Code: [https://github.com/ozolotareva/unpast_paper/](https://github.com/ozolotareva/unpast_paper/)

## Quick Start

### Using UnPaSt online

[Run UnPaSt at CoSy.Bio server](https://apps.cosy.bio/unpast/)

### Local installation

UnPaSt is available on [PyPI](https://pypi.org/project/unpast/) and can be installed using pip

```bash
pip install unpast

wget https://github.com/ozolotareva/unpast/raw/refs/heads/main/unpast/tests/test_input/synthetic_clear_biclusters.tsv
unpast --exprs synthetic_clear_biclusters.tsv
```

To use --clustering WGCNA method instead of default one, you would also need to install the necessary R packages (see Requirements below).

### Running in Docker

UnPaSt is also available as a Docker image, preinstalled R packages included. To pull the Docker image:

```bash
# load image and example data
docker pull freddsle/unpast
wget https://github.com/ozolotareva/unpast/raw/refs/heads/main/unpast/tests/test_input/synthetic_clear_biclusters.tsv

# run UnPaSt in a Docker environment with current directory and user
docker run --rm -it -u $(id -u):$(id -g) -v "$(pwd)":/data \
  freddsle/unpast \
    --exprs /data/synthetic_clear_biclusters.tsv \
    --out_dir /data/results/synthetic_clear_biclusters 
```

To use some previous docker version, replace `freddsle/unpast` with `freddsle/unpast:<version>` with a specific version tag, see available tags [here](https://hub.docker.com/r/freddsle/unpast/tags).

### Development setup

Developer mode allows you to run modified UnPaSt code. This is useful for local updates or contributing to the project.

<details>
  <summary> Docker development environment </summary>

To run UnPaSt in a Docker container with the latest code from the repository, you can use the following command:

```bash
# Clone the repository to get code
git clone https://github.com/ozolotareva/unpast.git
cd unpast

# Define the command to run UnPaSt 
# using unpast.run_unpast to surpass pre-insalled version from the Docker image
command="python -m unpast.run_unpast --exprs unpast/tests/scenario_B500.exprs.tsv.gz --basename results/scenario_B500 --verbose"

# Run UnPaSt using Docker
docker run --rm -it -u $(id -u):$(id -g) -v "$(pwd)":/data --entrypoint bash freddsle/unpast -c "cd /data && $command"
```

</details>

### Requirements

UnPaSt requires Python 3.9-3.11 and certain Python and R packages.

<details>
  <summary>Python and R dependencies</summary>

#### Python Dependencies

The Python dependencies are installed automatically when installing via pip (see pyproject.toml). 


They include (with recommended versions):

```
fisher = ">=0.1.9,<=0.1.14"
pandas = "1.3.5"
python-louvain = "0.15"
matplotlib = "3.7.1"
seaborn = "0.11.1"
numba = ">=0.51.2,<=0.55.2"
numpy = "1.22.3"
scikit-learn = "1.2.2"
scikit-network = ">=0.24.0,<0.26.0"
scipy = ">=1.7.1,<=1.7.3"
statsmodels = "0.13.2"
kneed = "0.8.1"
```

#### R Dependencies

For the WGCNA clustering method, UnPaSt requires R and specific R packages.

UnPaSt utilizes R packages for certain analyses.
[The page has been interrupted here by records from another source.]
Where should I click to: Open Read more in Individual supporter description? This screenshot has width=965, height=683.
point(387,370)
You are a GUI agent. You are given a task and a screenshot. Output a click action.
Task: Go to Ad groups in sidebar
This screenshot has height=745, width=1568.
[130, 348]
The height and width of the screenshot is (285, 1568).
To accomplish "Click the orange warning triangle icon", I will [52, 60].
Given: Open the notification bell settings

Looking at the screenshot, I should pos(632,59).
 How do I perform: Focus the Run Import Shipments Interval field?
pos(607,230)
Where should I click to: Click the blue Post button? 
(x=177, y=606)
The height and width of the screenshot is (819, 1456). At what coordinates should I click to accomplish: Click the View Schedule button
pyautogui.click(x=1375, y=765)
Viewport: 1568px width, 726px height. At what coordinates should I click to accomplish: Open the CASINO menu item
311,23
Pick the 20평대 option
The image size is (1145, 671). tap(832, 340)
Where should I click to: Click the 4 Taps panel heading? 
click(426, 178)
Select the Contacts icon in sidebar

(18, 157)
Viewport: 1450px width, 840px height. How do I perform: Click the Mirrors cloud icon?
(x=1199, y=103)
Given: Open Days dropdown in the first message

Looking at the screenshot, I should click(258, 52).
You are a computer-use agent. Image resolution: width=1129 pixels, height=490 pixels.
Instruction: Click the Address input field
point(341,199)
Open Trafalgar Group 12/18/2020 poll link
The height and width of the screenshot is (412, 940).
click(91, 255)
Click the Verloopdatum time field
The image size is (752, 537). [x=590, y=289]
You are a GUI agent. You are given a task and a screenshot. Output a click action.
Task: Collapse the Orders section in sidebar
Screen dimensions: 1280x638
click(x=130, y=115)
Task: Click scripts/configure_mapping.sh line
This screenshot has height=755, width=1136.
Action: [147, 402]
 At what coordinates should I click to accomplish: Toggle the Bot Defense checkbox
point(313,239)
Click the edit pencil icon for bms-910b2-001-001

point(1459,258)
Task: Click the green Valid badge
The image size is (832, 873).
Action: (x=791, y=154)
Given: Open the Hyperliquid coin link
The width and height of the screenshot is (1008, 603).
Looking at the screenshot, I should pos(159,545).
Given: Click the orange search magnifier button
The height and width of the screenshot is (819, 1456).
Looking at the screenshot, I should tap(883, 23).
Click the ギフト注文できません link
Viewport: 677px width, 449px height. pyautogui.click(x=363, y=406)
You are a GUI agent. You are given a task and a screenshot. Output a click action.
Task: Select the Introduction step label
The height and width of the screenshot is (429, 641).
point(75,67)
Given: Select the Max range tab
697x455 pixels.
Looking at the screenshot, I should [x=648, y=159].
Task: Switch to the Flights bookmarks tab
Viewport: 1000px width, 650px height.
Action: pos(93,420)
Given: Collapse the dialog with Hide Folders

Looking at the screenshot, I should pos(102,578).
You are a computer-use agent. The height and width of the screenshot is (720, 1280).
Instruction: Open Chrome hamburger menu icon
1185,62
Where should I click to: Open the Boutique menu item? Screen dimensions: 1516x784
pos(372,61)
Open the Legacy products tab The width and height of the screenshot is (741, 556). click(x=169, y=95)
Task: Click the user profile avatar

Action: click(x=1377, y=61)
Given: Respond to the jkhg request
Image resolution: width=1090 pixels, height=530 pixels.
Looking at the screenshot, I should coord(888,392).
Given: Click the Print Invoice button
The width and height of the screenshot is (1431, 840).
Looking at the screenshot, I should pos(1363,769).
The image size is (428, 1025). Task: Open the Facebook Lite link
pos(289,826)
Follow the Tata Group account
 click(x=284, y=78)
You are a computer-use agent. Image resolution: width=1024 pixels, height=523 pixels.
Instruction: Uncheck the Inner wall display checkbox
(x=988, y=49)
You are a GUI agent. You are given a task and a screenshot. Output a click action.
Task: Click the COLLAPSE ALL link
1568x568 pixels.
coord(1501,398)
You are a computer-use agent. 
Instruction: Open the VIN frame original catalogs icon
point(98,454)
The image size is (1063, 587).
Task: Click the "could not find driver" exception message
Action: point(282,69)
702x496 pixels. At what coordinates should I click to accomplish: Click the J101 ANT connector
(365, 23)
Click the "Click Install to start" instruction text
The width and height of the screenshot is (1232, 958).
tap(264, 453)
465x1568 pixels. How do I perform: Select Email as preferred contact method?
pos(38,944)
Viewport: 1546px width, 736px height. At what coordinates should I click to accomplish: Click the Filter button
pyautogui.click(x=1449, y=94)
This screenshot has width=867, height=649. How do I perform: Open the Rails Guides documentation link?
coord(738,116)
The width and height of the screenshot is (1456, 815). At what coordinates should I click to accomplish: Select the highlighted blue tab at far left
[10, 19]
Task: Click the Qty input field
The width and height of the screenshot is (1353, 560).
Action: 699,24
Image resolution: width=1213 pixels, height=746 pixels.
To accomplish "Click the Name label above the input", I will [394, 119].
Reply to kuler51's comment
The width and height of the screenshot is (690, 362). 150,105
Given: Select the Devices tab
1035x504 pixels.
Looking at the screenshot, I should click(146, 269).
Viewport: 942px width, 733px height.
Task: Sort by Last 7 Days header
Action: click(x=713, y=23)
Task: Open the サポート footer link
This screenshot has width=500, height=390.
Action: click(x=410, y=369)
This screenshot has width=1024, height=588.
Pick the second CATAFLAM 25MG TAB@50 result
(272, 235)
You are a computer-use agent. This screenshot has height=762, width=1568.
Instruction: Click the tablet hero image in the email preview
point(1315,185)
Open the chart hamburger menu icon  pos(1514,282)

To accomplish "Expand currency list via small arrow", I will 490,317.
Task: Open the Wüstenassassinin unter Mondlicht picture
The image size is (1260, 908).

Ensure that you have R installed with the following packages:

- `WGCNA` (version 1.70-3 or higher)
- `limma` (version 3.42.2 or higher)

### Installing R

Ensure that R (version 4.3.1 or higher) is installed on your system. You can download R from [CRAN](https://cran.r-project.org/).

It is recommended to use `BiocManager` for installing R packages:

```R
install.packages("BiocManager")
BiocManager::install("WGCNA")
BiocManager::install("limma")
```

</details>

## API Reference 

### Input
UnPaSt requires a tab-separated file with features (e.g. genes) in rows, and samples in columns.
* Feature and sample names must be unique.
* At least 2 features and 5 samples are required.
* Data must be between-sample normalized.

### Recommendations: 
* It is recommended that UnPaSt be applied to datasets with 20+ samples.
* If the cohort is not large (<20 samples), reducing the minimal number of samples in a bicluster (`min_n_samples`) to 2 is recommended. 
* If the number of features is small, using the Louvain method for feature clustering instead of WGCNA and/or disabling feature selection by setting the binarization p-value (`p-val`) to 1 might be helpful.

### Examples
* **Simulated data example**: Biclustering of a matrix with 10 000 rows (features) and 200 columns (samples) with four implanted biclusters consisting of 500 features and 10-100 samples each. For more details, see Figure 3 and Methods [here](https://arxiv.org/abs/2408.00200).
  
```bash
mkdir -p results;

# running UnPaSt with default parameters and example data
unpast --exprs unpast/tests/scenario_B500.exprs.tsv.gz --basename results/scenario_B500

# with different binarization and clustering methods
unpast --exprs unpast/tests/scenario_B500.exprs.tsv.gz --basename results/scenario_B500 --binarization ward --clustering Louvain

# help
unpast -h
```
* Real data example. Analysis of a subset of 200 samples randomly chosen from TCGA-BRCA dataset, including consensus biclustering and visualization:
  [jupyter-notebook](https://github.com/ozolotareva/unpast/blob/main/notebooks/UnPaSt_examples.ipynb).
  
### Outputs
The program creates a folder `runs/run_<timestamp>/` with the results of UnPaSt run, where `<timestamp>` is the date and time of the run in the format `YYYYMMDDTHHMMSS`.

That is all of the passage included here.